What You Need To Know About Chapter 7 Business Bankruptcy. 

Businesses need sufficient finances to survive. They can face several financial challenges because of external, internal, or a combination of both factors. If your business is unable to continue operations because of monetary difficulties, you can file for business bankruptcy with the help of a bankruptcy law firm indianapolis in.

Chapter 7 Business Bankruptcy or liquidation bankruptcy is one of the six types of bankruptcy defined by The United States Bankruptcy. Filing for bankruptcy can be complex without the right legal guidance. Consult an experienced bankruptcy lawyer to help you throughout the process and restart your life. 

What happens after you file for a Chapter 7 business bankruptcy?

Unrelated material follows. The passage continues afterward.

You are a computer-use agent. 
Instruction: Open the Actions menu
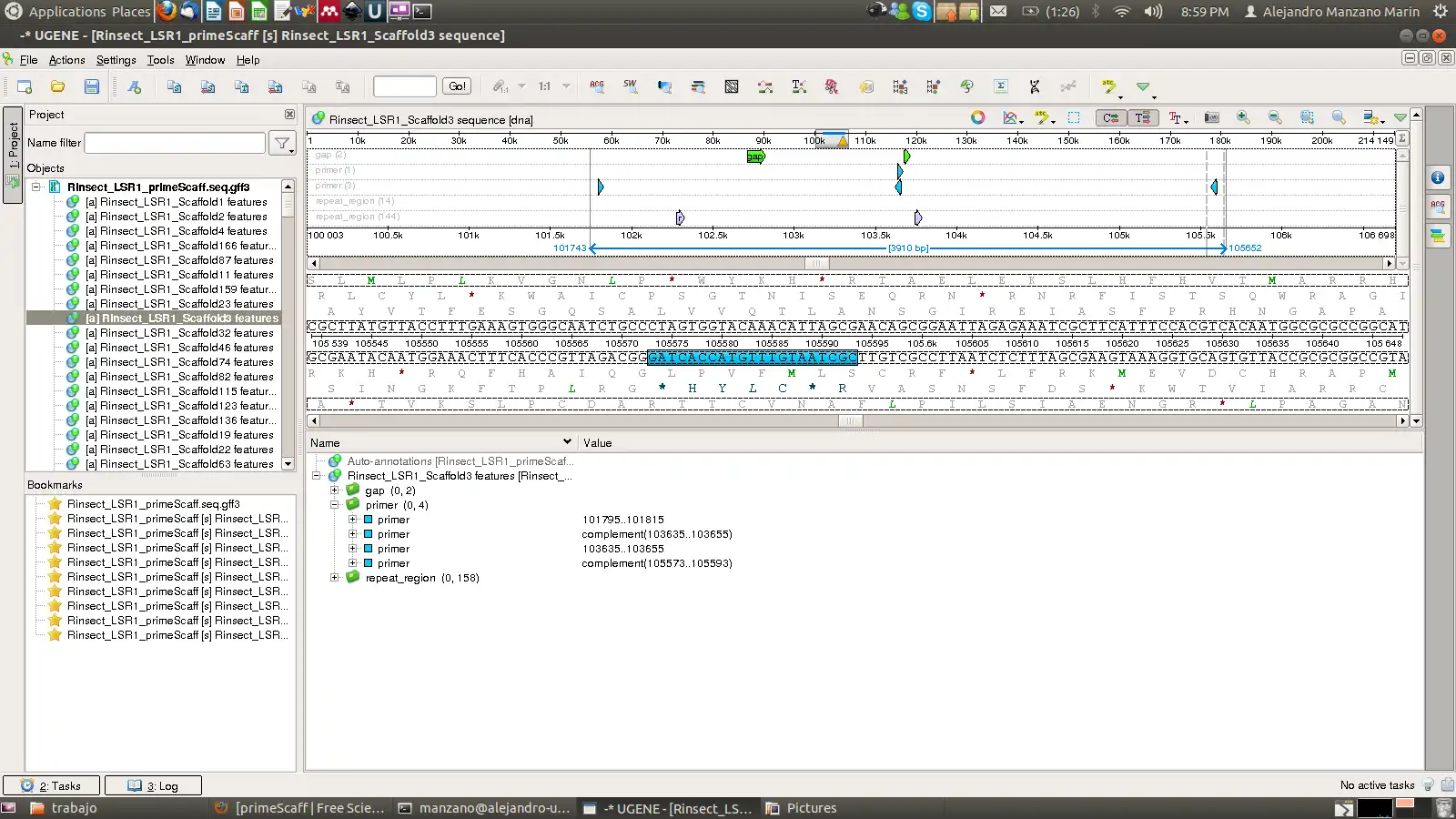coord(66,60)
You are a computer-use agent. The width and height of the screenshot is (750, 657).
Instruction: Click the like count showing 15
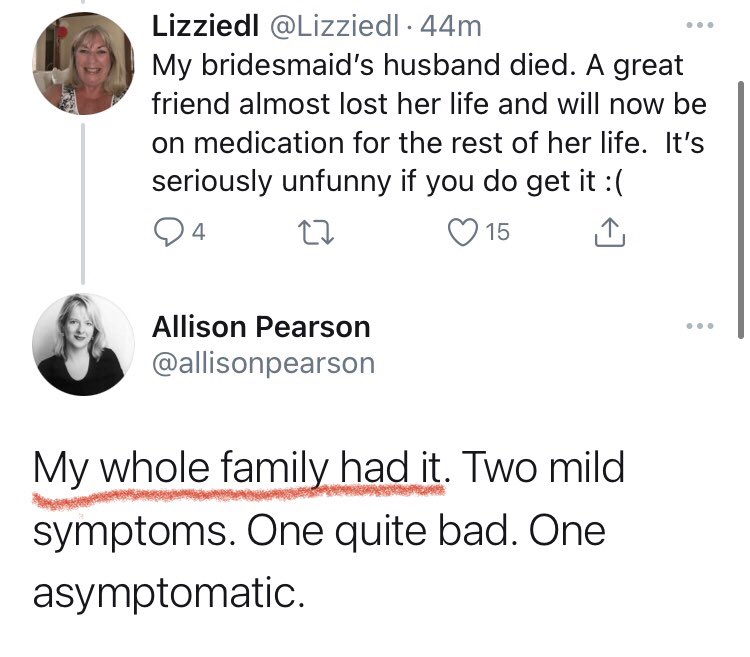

Once the business files for bankruptcy, all its operations stop. The court creates a bankruptcy estate and appoints a trustee. The trustee is given the authority to examine the business’ finances and sell assets for cash. Any money it makes after filing for bankruptcy is turned over to the trustee. The proceeds collected from the sale are distributed to the creditors once the legal and administrative expenses are paid. If necessary, the court also authorizes the trustee to operate the business temporarily. 

Are employees paid after the business bankruptcy?

After liquidating assets, the employees are paid some wages during the bankruptcy process if they are to be terminated. Claims for salaries, wages, and commissions are near the top of the list of payment priorities. Employees with retirement plans or pensions and wage employees are given higher priority during payments. However, new employees may be denied payment if there are insufficient funds. If the business owner starts a new business after the bankruptcy is complete, they have more compensation options. 

How are creditors paid after the business bankruptcy? 

All creditors are informed about the bankruptcy, and they are required to file a claim in case there are funds remaining to repay them. Creditor claims are classified in to secured and unsecured claims. Creditors that made a claim secured by a lien on some of the business’ property are returned their collateral. If they cannot receive the full payment, they are grouped with the other unsecured creditors. Business owners are only liable to pay them if they take personal responsibility for the business debts. 

A bankruptcy lawyer can help you navigate the complicated bankruptcy laws and complete the bankruptcy process for your business. They provide you with comprehensive legal advice to ensure that you take the proper steps. While filing for bankruptcy for your business may be distressing, a lawyer can simplify the process and enable you to build another business in the future.